A command fails with an error message stating the connection stopped unexpectedly when you run it with the parameter –M <Number of Updates>.

Root Cause:

The LDAP server could not handle that many LDAP requests simultaneously and closed the connection.

Solution:

Run the command again with a lower value for the –M parameter. The default value should be adequate, but can also cause a connection failure in extreme situations. Continue to reduce the value until the command runs normally. Each time you run the command with the same set of groups, the command continues from where it left off.

Example 1

A group is defined with the DN "cn=cpGroup,ou=groups,ou=cp,c=us" and these attributes:

...

cn=cpGroup

uniquemember="cn=member1,ou=people,ou=cp,c=us"

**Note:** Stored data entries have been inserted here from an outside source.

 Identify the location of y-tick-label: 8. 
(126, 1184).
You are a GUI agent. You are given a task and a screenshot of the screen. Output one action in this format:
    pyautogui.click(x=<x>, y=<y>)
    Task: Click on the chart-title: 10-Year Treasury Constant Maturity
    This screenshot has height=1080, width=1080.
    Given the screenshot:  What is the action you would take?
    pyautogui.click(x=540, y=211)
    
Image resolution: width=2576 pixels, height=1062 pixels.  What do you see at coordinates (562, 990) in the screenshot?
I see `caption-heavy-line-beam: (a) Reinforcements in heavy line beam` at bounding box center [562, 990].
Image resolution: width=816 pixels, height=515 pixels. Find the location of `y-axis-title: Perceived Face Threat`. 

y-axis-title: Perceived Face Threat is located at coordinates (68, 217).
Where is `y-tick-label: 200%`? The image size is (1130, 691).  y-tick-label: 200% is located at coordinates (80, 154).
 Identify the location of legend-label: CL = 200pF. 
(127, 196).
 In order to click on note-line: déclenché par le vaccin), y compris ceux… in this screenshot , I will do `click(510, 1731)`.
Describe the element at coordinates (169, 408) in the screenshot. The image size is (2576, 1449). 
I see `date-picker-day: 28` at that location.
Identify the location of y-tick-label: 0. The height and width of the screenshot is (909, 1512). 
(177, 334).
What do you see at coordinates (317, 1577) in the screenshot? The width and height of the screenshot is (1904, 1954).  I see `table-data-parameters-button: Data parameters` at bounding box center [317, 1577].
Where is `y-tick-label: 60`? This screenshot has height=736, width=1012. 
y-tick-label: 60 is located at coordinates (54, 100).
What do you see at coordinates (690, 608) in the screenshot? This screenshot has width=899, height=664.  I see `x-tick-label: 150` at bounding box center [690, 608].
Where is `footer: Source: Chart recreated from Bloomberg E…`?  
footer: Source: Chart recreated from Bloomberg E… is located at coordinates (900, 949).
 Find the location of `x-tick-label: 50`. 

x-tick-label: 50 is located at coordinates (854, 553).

uniquemember="cn=member2,ou=people,ou=cp,c=us"

...

For the two member entries:

...

cn=member1

objectclass=fw1Person

...

and:

...

cn=member2

objectclass=fw1Person

...

Run:

[Expert@MGMT:0]# ldapconvert -g cn=cpGroup,ou=groups,ou=cp,c=us -h MyLdapServer -d cn=admin -w secret –m uniquemember -o memberof -c fw1Person

The result for the group DN is:

...

cn=cpGroup

...

The result for the two member entries is:

...

cn=member1

objectclass=fw1Person

memberof="cn=cpGroup,ou=groups,ou=cp,c=us"

...

and:

...

cn=member2

objectclass=fw1Person

memberof="cn=cpGroup,ou=groups,ou=cp,c=us"

...

If you run the same command with the –B parameter, it produces the same result, but the group entry is not modified.

Example 2

If there is another member attribute value for the same group entry:

uniquemember="cn=template1,ou=people, ou=cp,c=us"

and the template is:

cn=member1

objectclass=fw1Template

Then after running the same command, the template entry stays intact, because of the parameter "-c fw1Person", but the object class of template1 is fw1Template.